The ring belonged, of course, to his older brother J.D. Drew, who played five seasons in Boston and was a key member of the club that swept the Colorado Rockies in the Fall Classic. J.D. quietly retired after the 2011 season, and now Stephen is here and will wear his brother’s No. 7.
“Hopefully by the end of my career, hopefully this year we can bring a World Series here,” Stephen Drew said. “That’s the main goal when you look back on your career, you want to get there. I haven’t been there, yet. I’ve been to the playoffs in three of my seven years and I know it’s hard to get there. Overall, it would be a lot of fun to get there with this town, this city and this team.”

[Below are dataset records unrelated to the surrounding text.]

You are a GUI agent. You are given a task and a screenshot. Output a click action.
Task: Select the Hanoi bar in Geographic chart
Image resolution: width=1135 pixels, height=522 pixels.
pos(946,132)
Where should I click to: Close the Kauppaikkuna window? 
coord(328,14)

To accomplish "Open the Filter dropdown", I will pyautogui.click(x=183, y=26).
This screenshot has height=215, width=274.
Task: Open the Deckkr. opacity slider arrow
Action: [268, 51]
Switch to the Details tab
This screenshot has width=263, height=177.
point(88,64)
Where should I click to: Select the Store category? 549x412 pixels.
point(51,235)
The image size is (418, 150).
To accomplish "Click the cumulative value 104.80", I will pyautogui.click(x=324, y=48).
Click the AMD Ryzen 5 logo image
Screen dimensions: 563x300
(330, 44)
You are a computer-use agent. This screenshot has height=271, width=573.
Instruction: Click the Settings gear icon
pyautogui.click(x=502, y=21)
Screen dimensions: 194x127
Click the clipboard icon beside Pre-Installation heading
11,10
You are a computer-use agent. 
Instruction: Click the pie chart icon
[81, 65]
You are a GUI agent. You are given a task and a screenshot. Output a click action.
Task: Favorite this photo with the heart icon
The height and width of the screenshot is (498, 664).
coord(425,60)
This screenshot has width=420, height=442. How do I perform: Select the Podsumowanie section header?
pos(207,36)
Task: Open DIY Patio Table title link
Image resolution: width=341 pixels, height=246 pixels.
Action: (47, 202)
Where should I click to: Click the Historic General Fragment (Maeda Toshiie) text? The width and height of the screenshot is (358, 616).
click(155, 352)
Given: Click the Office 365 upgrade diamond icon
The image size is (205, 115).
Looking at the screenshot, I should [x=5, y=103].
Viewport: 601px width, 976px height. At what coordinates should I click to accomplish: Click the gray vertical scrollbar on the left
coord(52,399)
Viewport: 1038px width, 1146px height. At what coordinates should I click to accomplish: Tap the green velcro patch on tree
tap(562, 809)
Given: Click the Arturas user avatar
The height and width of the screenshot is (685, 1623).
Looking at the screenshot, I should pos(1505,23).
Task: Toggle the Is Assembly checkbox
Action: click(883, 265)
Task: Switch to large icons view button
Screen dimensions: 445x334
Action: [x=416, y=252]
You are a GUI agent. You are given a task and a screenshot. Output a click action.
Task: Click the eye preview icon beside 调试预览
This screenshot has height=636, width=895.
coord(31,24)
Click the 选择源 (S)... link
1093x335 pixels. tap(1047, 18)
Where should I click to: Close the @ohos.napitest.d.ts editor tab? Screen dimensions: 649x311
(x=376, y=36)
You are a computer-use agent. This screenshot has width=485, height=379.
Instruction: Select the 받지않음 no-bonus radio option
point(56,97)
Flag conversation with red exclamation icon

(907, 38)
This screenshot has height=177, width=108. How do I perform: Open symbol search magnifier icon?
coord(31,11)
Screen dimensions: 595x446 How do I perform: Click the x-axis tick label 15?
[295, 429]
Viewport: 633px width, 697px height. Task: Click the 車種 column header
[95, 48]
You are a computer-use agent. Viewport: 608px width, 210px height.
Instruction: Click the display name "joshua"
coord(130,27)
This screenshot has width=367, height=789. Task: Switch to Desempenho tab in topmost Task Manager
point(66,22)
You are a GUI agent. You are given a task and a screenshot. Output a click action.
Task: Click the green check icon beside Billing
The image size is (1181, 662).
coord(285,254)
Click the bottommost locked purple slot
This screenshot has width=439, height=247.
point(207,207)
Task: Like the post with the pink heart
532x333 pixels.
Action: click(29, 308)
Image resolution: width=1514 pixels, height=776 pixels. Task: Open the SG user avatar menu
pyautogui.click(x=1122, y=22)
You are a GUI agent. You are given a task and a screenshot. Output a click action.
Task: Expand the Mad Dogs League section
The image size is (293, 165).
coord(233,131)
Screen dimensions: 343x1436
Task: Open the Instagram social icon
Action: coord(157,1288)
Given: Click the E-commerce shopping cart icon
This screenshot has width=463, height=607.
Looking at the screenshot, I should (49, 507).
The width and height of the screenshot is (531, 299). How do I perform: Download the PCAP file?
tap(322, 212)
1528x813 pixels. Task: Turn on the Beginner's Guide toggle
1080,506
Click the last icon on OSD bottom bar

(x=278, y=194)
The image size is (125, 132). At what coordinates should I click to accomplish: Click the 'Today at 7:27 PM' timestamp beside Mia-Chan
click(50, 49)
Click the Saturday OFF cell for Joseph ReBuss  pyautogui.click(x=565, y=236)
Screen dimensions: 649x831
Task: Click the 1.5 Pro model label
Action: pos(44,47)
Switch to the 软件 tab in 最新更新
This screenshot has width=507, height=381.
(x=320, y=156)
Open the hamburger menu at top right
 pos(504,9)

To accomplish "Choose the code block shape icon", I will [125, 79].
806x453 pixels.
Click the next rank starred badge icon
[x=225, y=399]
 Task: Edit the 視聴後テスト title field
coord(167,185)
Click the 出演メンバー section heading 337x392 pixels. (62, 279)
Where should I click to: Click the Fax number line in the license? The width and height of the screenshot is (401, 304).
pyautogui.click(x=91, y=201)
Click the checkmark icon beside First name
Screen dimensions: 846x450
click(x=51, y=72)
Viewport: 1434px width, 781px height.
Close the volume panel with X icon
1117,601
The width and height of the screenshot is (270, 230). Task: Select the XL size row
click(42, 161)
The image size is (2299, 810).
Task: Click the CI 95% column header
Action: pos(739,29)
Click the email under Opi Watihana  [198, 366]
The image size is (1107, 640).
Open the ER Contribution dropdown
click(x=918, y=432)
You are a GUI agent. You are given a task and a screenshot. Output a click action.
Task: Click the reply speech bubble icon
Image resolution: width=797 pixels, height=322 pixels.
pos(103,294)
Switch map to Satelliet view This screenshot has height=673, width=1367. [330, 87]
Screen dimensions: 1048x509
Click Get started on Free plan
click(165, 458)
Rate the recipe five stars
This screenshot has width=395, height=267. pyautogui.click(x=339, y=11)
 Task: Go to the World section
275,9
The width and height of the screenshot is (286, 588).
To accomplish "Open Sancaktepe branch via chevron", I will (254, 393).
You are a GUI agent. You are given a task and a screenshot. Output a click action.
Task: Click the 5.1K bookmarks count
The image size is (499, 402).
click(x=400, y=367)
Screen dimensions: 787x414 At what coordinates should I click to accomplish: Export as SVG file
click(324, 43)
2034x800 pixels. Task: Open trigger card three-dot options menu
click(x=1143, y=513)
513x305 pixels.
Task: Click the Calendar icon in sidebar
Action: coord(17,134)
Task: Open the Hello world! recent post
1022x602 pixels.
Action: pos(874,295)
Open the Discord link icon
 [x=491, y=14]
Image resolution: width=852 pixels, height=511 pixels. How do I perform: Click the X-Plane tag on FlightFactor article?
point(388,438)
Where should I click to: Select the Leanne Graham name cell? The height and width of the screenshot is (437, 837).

Drew’s presence allows the Red Sox to continue to develop shortstop prospects Jose Iglesias and Xander Bogaerts. Drew is a good defender and said he takes pride in that aspect of his game.
“I’ve felt really good the past two or three years with my defense,” Drew said. “That’s what I take pride in. The new form of shortstops is hitting and defense, but I’m kind of still old school, I like to do defense and then my offense will take care of itself. With Pedey over there (at second base), I think it’s going to be fine, we’ll mesh fine and we’re not going to have any problems.”
Offensively, Drew has a career .265 average with 77 homers and 349 RBIs in seven seasons in the big leagues. The left-handed hitter is looking forward to taking advantage of the dimensions of Fenway Park.
“I’m a gap hitter,” he said. “You can look over my career with the triples (52), then you have 420 in center [at Fenway] and the Monster, so if everything clicks and I can hit the ball the other way, off the wall on that side of the field is going to be a advantage for me.”
Health-wise, Drew has no limitations. He suffered a severe injury in 2011 while with the Arizona Diamondbacks, fracturing his right ankle sliding into home against the Milwaukee Brewers on July 20. He missed a total of 137 games between 2011 and 2012.
When he finally returned to game action last season, he played only 40 games for the Diamondbacks and was hitting a lowly .193 before he was traded to the Oakland Athletics.
“I feel good,” he said. “After that injury, that unfortunate accident, it was a long process getting back, but I feel good. All the hard work I’ve put in coming into this season, I hope it pays off. I put a lot of work into it and I’m ready to get going.”
Drew is low key, similar to his brother, but Stephen plays with a little more emotion than J.D. did. Stephen has talked to his brother about the playing in Boston and feels he’s up to the challenge and pressure.
“Being in the major leagues, you’re going to deal with that every night, no matter what,” Drew said. “It doesn’t matter where you’re at, you understand the pressures of the game. For me, I focus every day, one day at a time. Every game come out, be ready to play, and take the same approach. My preparation is always there and that’s what counts.”
When asked whether his brother’s retirement from the game two years ago surprised him, Stephen said it did not.
“Not really,” Drew said. “His body was not doing what it wanted to and he was frustrated. He had a good career, though. You look back and he had a great career. J.D. was very quiet and went about it as a pro and that’s something I look up to. He played hard and now he’s being Mr. Super Dad.”